She had enough time to grab hold of her staff, tucked into a long compartment Poe had fashioned for her himself, chiding her all the time on how it wasn't exactly safe, just as she pulled the eject lever. The cockpit canopy burst away and her seat launched into the air, and she felt Poe's panic so acutely she could almost hear his shout in her own ears.
Then there was the gut-wrenching feeling of falling, the panicked realization that her chute wasn't opening, and then the savage kiss of the water as the roar of the enemy aircraft and the roll of the planet's deep-throated thunder echoed in her ears.
II
"Rey, no!" Poe shouted as she vanished from his scope, the instrument's feedback coldly informing him Black 2 was down. It was a squad of a dozen TIEs, spilling out of a hangar somewhere on the underside of the megastructure and boiling up at him as if out of the depths of the sea itself. The turrets couldn't track him at this close range, but even he couldn't go up against a whole squad of TIE/sf.
"BB-8, send a general distress signal to Snap and get ready to do something really stupid!" Poe said, dive-bombing into the mess of bridges and struts below the deck of the megastructure, the TIEs scattering away and funneling after him. "Get me a scan of that Venator."
One eye on the schematics that BB-8's screen pulled up for him and the other on the mounting cluster of red blips in his rear scope, Poe cut across the axis of the Venator and found the opening BB-8 had shown him – a gaping hole where one of the main thrusters had been before whatever explosion that had downed the craft had ripped it out.
BB-8's shrill whistling cut into Poe's headset as he angled the X-Wing into the opening and throttled through the gate.
"How do you think I feel about it?" Poe shouted back, barely missing a massive maintenance gantry that hung askance from the wall of the cylindrical engine compartment, a mere split-second before one of his pursuers plowed into it and sent fire and debris everywhere. "Just find the ion core and get a weapons lock for me!"

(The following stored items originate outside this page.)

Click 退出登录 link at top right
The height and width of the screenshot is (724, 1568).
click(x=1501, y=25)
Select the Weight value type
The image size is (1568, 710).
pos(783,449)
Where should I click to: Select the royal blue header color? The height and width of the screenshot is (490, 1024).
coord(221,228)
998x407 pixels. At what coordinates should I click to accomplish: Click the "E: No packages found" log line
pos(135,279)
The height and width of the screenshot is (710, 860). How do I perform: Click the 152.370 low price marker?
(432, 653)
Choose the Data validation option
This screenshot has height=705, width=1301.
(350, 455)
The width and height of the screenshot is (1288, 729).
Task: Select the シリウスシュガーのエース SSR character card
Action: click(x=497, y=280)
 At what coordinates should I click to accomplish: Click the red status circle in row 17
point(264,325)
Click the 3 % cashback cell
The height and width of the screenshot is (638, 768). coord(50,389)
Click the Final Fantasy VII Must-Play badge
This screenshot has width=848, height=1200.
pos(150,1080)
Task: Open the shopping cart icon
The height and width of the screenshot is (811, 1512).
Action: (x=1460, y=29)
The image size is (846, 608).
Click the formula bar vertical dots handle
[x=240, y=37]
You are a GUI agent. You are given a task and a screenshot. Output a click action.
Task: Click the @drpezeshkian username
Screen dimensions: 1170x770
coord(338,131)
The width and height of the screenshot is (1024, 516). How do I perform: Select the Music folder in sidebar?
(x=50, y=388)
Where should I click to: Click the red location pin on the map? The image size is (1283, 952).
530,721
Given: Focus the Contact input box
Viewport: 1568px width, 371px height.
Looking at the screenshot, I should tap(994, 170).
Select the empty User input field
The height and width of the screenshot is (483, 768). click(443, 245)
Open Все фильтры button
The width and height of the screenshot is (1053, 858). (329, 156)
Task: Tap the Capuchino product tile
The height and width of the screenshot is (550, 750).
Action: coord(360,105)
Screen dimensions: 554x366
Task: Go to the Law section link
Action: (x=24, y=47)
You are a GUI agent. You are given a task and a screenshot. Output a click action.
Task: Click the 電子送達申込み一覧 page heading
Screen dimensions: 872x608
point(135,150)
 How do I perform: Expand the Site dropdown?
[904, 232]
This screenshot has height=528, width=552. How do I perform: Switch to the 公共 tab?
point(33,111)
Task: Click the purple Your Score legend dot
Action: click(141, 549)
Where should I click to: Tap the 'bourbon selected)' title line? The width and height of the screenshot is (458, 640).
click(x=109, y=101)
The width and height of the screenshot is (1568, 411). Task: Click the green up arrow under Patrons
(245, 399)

Few pilots could pull a J-turn from one engine shaft of a star destroyer through a fuel line into another engine shaft, but Poe and these pilots were among that small group. Two more of the pursuing interceptors slammed into the walls, one of them bouncing off and colliding with a third fighter. BB-8's readout told him that the third and final engine shaft had just one last trick for him, and as he reached another fuel line and burned his retro thrusters to make the hairpin maneuver, lasers cut through his shields, searing his targeting computer and shorting out the heads up display.
He heard BB-8's shrieks, felt his engines stutter for a moment, cursed the thoughts that whined within him, telling him that the T-70 and the T-85 wouldn't have had these problems, and then he was flying purely from memory and reaction, eyes front and all noise around him silent. Rey had told him once that the Force was strong with him, and he didn't know much about that, but he knew to trust his eyes and his gut when he flew.
Those reflexes, that skill, were what helped him thread the needle through the gap between the blades of a massive cooling fan that lead from the engine shaft straight to the ion core – perhaps the one last major component of this hulking brute that wasn't destroyed.
Yet.
As Poe banked to starboard and pulled up just in time to miss another electrical cable that clotheslined another of his pursuers in half, he caught sight of the massive reaction chamber that formed the ion core which powered the older ion cannons mounted to the ship. He'd read plenty about how they could be used as auxiliary power in the event the main reactor core shut down. And as such, he knew that even in a dormant ship, they were still volatile in an enclosed space.
"All power to shields, buddy! Get ready to eject!" Poe cried out, hearing the good tone and launching the one proton torpedo his craft could still manage. A streak of blue sailed out and cracked the core like an egg.
The explosion was the most incredible thing Poe had ever seen, he thought as he pulled the eject lever, BB-8 howling as he, too, ejected from the astromech slot.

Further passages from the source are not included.